== Rekordy danych ==

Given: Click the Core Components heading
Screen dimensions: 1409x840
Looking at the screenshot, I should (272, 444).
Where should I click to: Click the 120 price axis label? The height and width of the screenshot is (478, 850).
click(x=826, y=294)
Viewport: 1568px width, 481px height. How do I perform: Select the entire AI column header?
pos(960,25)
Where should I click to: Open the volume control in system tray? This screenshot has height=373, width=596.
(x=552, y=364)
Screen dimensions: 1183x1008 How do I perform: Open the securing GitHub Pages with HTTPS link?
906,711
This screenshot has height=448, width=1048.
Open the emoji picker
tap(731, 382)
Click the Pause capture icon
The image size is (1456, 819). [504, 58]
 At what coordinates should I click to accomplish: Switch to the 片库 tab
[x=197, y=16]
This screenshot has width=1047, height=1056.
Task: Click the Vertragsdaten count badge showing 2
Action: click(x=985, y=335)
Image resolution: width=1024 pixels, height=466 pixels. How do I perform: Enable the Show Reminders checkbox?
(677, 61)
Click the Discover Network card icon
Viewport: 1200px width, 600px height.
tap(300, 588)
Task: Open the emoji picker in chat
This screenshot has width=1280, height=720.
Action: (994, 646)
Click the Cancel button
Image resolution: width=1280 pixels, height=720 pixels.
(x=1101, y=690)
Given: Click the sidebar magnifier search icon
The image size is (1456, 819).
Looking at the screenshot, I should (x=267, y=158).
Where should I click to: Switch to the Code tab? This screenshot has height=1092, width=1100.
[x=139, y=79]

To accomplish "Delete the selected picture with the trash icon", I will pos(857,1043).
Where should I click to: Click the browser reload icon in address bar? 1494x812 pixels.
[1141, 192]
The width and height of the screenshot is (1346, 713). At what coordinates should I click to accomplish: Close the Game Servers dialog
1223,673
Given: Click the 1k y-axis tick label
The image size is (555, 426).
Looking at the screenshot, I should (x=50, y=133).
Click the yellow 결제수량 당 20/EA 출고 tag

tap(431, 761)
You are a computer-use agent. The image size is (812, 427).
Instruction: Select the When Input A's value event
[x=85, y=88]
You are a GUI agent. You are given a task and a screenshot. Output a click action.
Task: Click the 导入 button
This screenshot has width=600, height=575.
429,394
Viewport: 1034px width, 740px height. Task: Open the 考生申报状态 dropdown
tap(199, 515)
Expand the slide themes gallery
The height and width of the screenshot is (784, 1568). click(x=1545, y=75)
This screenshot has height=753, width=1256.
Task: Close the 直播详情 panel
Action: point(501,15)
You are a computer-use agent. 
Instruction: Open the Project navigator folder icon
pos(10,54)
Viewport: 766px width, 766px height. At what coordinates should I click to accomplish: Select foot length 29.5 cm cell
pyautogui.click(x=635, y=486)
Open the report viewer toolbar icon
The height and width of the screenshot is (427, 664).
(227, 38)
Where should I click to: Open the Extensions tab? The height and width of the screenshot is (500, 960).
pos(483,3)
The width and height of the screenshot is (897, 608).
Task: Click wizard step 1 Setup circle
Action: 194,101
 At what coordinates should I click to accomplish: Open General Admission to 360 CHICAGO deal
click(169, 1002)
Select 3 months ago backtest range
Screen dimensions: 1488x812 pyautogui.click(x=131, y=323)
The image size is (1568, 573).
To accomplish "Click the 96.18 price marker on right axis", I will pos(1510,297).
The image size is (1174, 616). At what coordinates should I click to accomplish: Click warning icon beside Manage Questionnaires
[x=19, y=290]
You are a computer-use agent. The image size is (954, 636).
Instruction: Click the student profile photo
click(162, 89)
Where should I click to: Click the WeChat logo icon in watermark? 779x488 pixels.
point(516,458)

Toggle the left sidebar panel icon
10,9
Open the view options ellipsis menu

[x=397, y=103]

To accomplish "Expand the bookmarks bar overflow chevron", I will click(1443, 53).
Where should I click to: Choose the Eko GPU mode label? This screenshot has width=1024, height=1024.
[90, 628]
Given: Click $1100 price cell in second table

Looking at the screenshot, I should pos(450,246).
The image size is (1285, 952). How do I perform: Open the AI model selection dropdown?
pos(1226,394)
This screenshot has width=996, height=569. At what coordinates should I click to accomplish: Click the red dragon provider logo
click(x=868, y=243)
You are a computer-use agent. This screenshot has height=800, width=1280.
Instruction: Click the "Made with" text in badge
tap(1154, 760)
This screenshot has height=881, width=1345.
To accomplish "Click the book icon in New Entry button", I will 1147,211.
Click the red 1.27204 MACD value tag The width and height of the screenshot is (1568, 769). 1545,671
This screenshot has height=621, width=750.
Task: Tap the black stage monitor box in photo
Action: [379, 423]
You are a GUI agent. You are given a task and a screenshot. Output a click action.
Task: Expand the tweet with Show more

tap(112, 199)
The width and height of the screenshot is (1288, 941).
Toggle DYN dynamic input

===

Twoje polecenie: Podaj ponownie, bez żadnych zmian, wiersze rekordów od wiersza zawierającego "The width and height of the screenshot is (1288, 941)." aż do końca rekordów, włącznie z oboma krańcami.

Odpowiedź na polecenie:
The width and height of the screenshot is (1288, 941).
Toggle DYN dynamic input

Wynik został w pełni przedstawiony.